GFG writes off over 10% of assets

Posted by: Rolfe Winkler

Guaranty Financial Group, the holding company that controls Guaranty Bank, noted in an SEC filing that due to new writedowns, there’s no hope they’ll be able to raise capital to comply with a recent Cease & Desist order. (ht frog)

Previously I wrote a column describing Guaranty’s potential application for open bank assistance, and why it would be a mistake for FDIC to accept it.  They know they’d get rejected at this point so they’re not even going to bother applying.

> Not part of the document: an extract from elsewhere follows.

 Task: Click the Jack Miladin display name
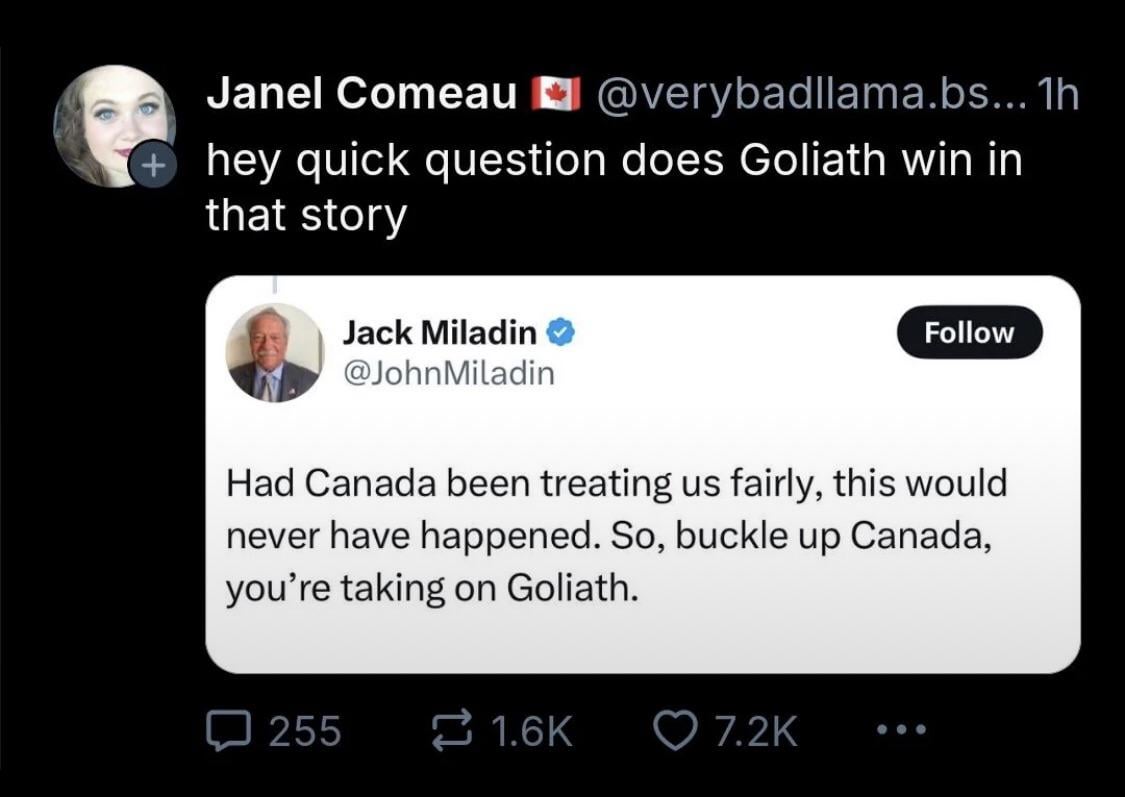(x=439, y=331)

The writedowns included a $1.45 billion impairment for non-agency MBS as well as a $107 million goodwill impairment.  To put those figures in perspective, they had about $15 billion of assets as of last November.*

The Company believes that recent write downs foreclosed the possibility of applying for open bank assistance. Our primary stockholders have not affirmed their willingness to commit to a capital infusion in support of such an application…..In light of these developments, the Company believes that it is probable that it will not be able to continue as a going concern.

Based on these adjustments, the Bank’s core capital ratio stood at negative 5.78% as of March 31, 2009. The Bank’s total risk based capital ratio as of March 31, 2009 stood at negative 5.52%. Both of these ratios result in the Bank being considered critically under-capitalized under regulatory prompt corrective action standards.

Say bye-bye.

BTW, we’re also keeping an eye on Corus.  FDIC says they may be seized as soon as August 6th.  (Since when does FDIC make comments about when they’re likely to seize a bank??)

————-

*Their books are so messy, they haven’t been able to file a 10-q or 10-k since then.  Their assets were likely well below $15 billion when they took this writedown.

July 22nd, 2009

S&P upgrades CMBS to AAA week after downgrading to BBB-

Posted by: Rolfe Winkler

From Reuters:  S&P tweaks CMBS model, reverses week-old downgrades

Standard & Poor’s on Tuesday reversed some controversial downgrades of widely watched commercial mortgage-backed securities in a highly unusual response to investor ire.In a rare and dramatic reversal from just a week ago, S&P upgraded the bonds to the top AAA rating. The move reinstates their coveted eligibility under a Federal Reserve lending program that is behind a strong rally for the $700 billion market.

Among upgrades, S&P raised ratings on the A2, A3 and A-AB classes in Goldman Sach’s 2007-GG10 transaction, considered a benchmark for CMBS, back to AAA from BBB-minus.

The key issue is in the second paragraph, where the article notes that to be eligible for TALF financing from the Fed, CMBS have to be rated AAA from at least two of the big credit rating agencies.

So who is (are) the market participant(s) that prompted S&P to “clarify” its approach?  Is it the Fed?  On the one hand, the Fed doesn’t want to get stuck with crappy collateral on its balance sheet.  On the other hand, it wants to shovel as much money out the door as possible in order to bail out the shadow banking system to boost “liquidity.”

But the Fed can’t have it both ways.  Lately, according to Moody’s, commercial real estate prices are falling quite spectacularly:  Off 16% in the last two months (I plan to blog on this tomorrow).

So in order to get money out the door, the Fed has had to bend its own rules and accept junky collateral.  But it needs “independent” raters like S&P to cover its tracks by inflating credit ratings.  It’s not like anyone’s going to get wise.  The Fed doesn’t use regular accounting rules nor are its books audited, so burying losses ain’t so tough.

Taxpayers are the ultimate losers.  TALF loans are non-recourse.  Which means if the collateral goes bad, the public eats most of the losses.

Of course banks themselves might be pressuring S&P.  They need buoyant ratings in order to sell paper to gullible, and lazy, portfolio managers who want to chase yield.